Stored data:
********************
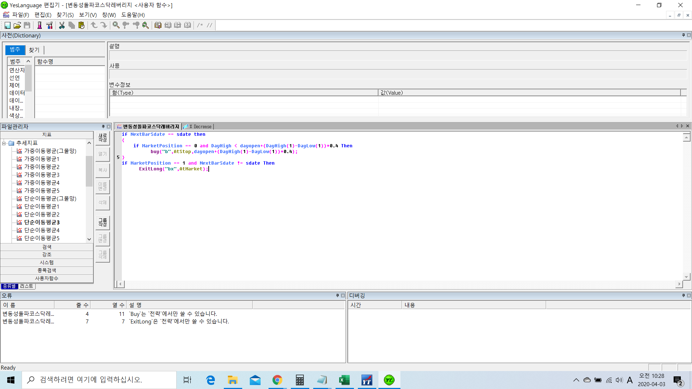
Task: Click the Paste clipboard icon
Action: pos(81,25)

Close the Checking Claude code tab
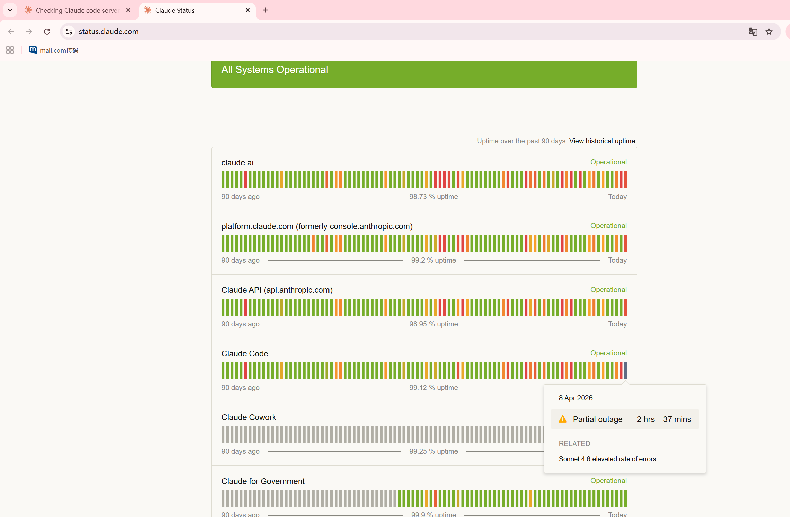click(128, 10)
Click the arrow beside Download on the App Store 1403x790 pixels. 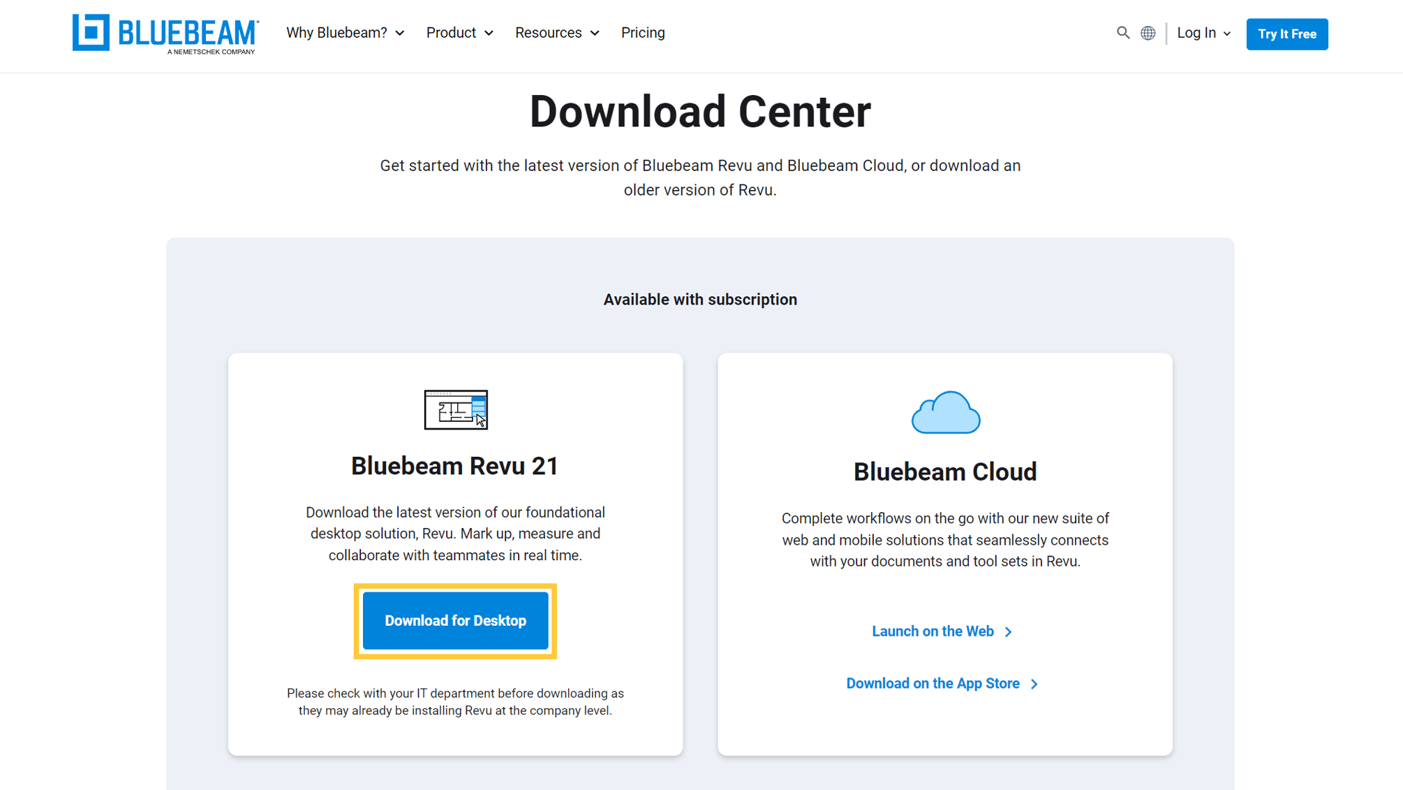[x=1034, y=684]
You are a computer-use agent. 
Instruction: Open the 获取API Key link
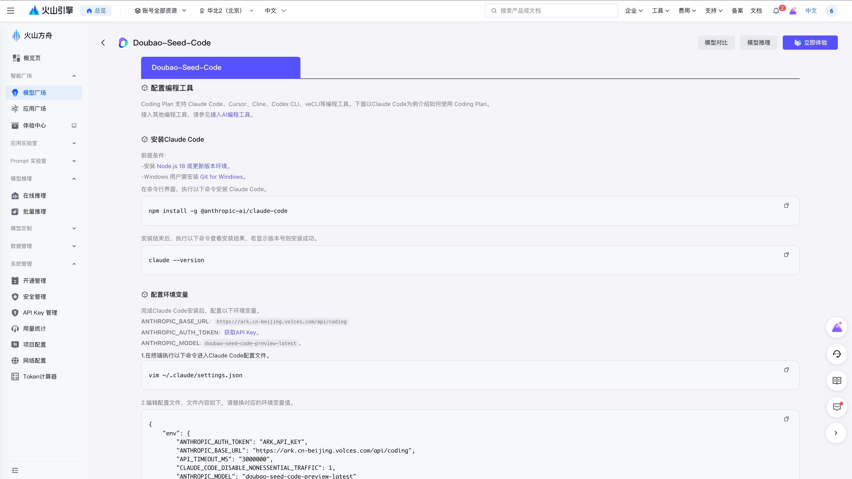[x=240, y=332]
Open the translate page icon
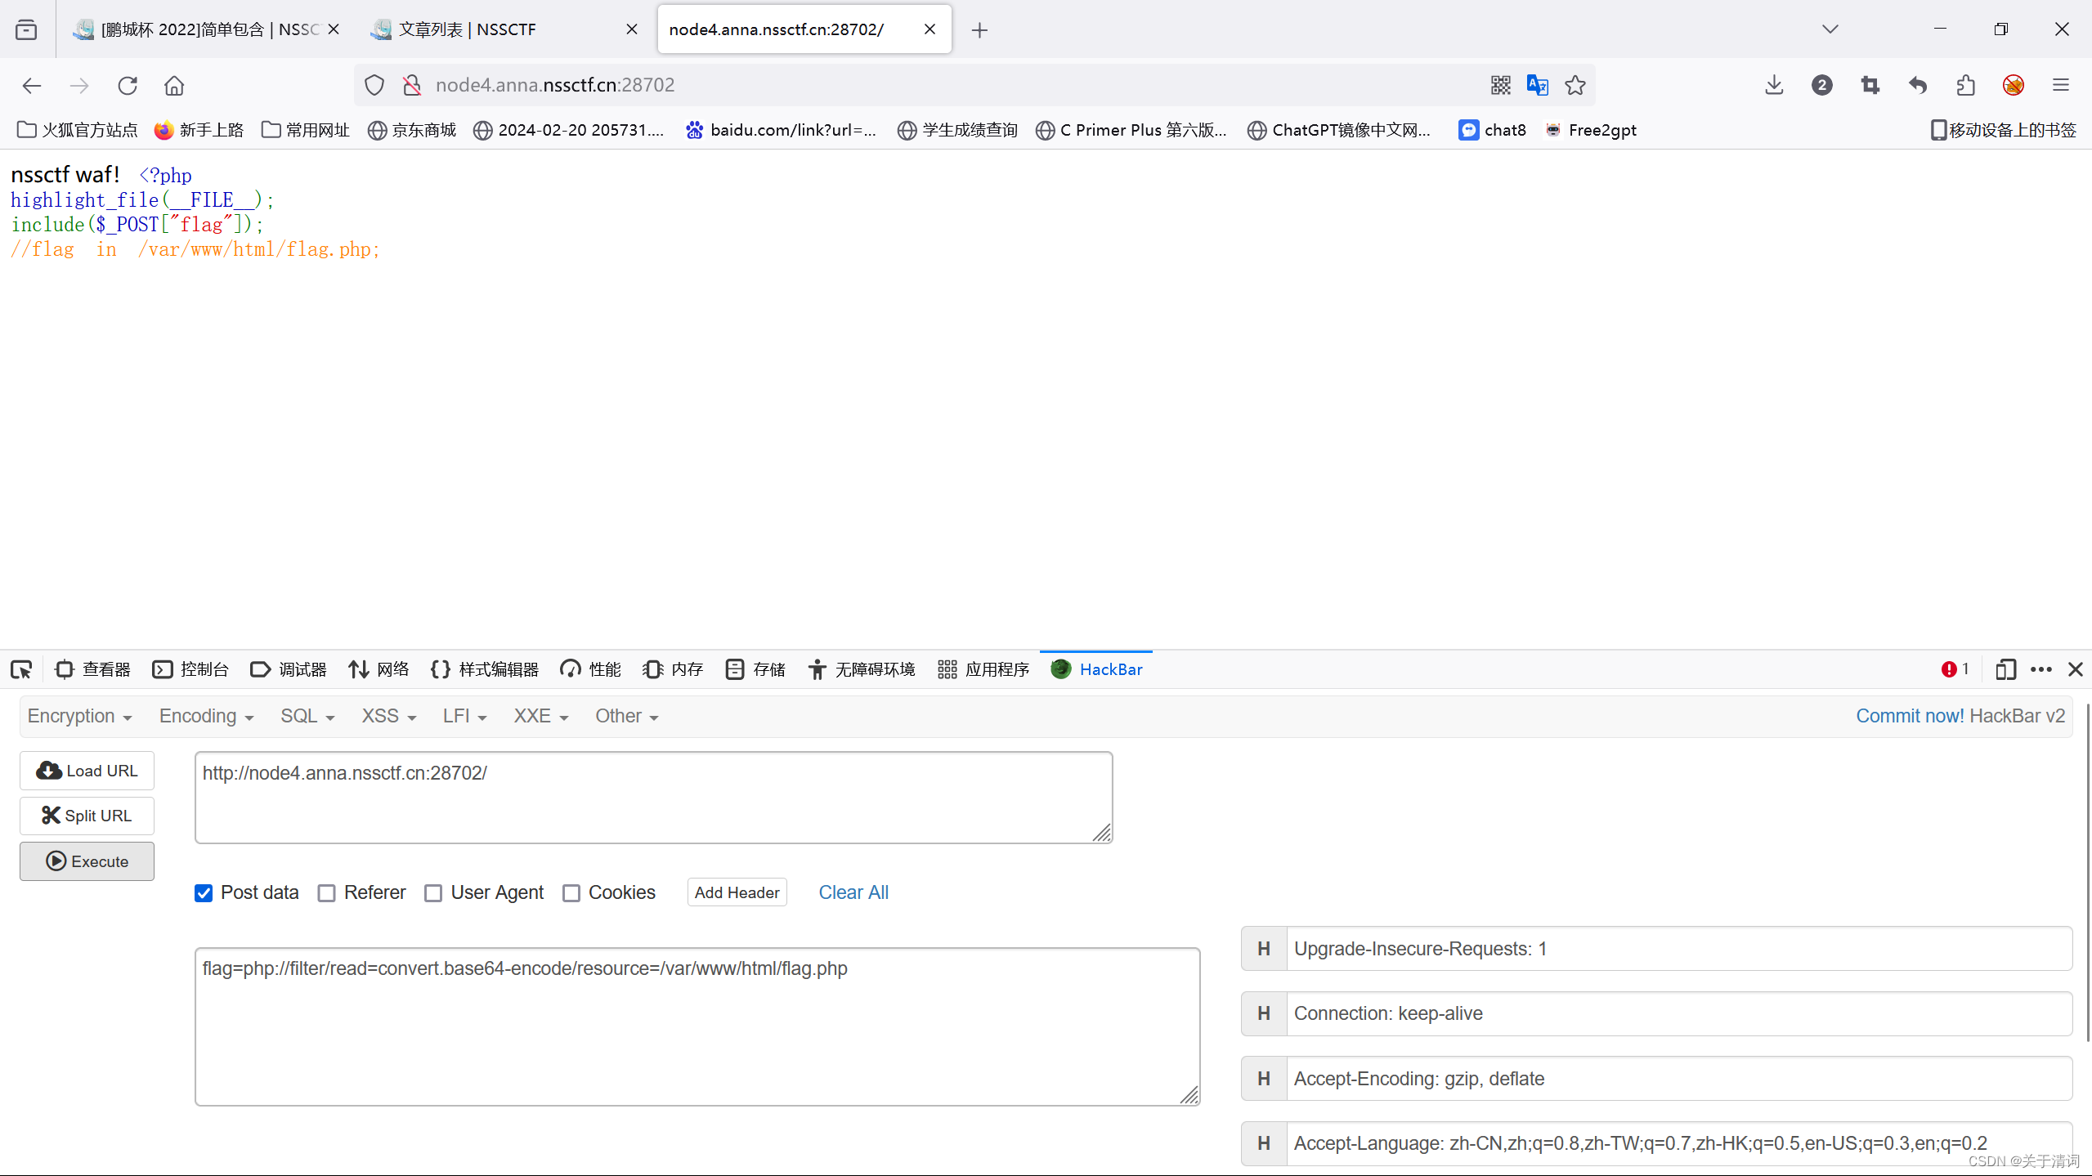The image size is (2092, 1176). tap(1537, 85)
********************
**WHAT YOU SHOULD DO:**
Only the lines from the line holding "Instruction: Open the 获取API Key link" through the last line above belong in the answer, repeated exactly; the pictures do not.

**EXERCISE RESPONSE:**
Instruction: Open the 获取API Key link
[x=240, y=332]
Open the translate page icon
The image size is (2092, 1176). tap(1537, 85)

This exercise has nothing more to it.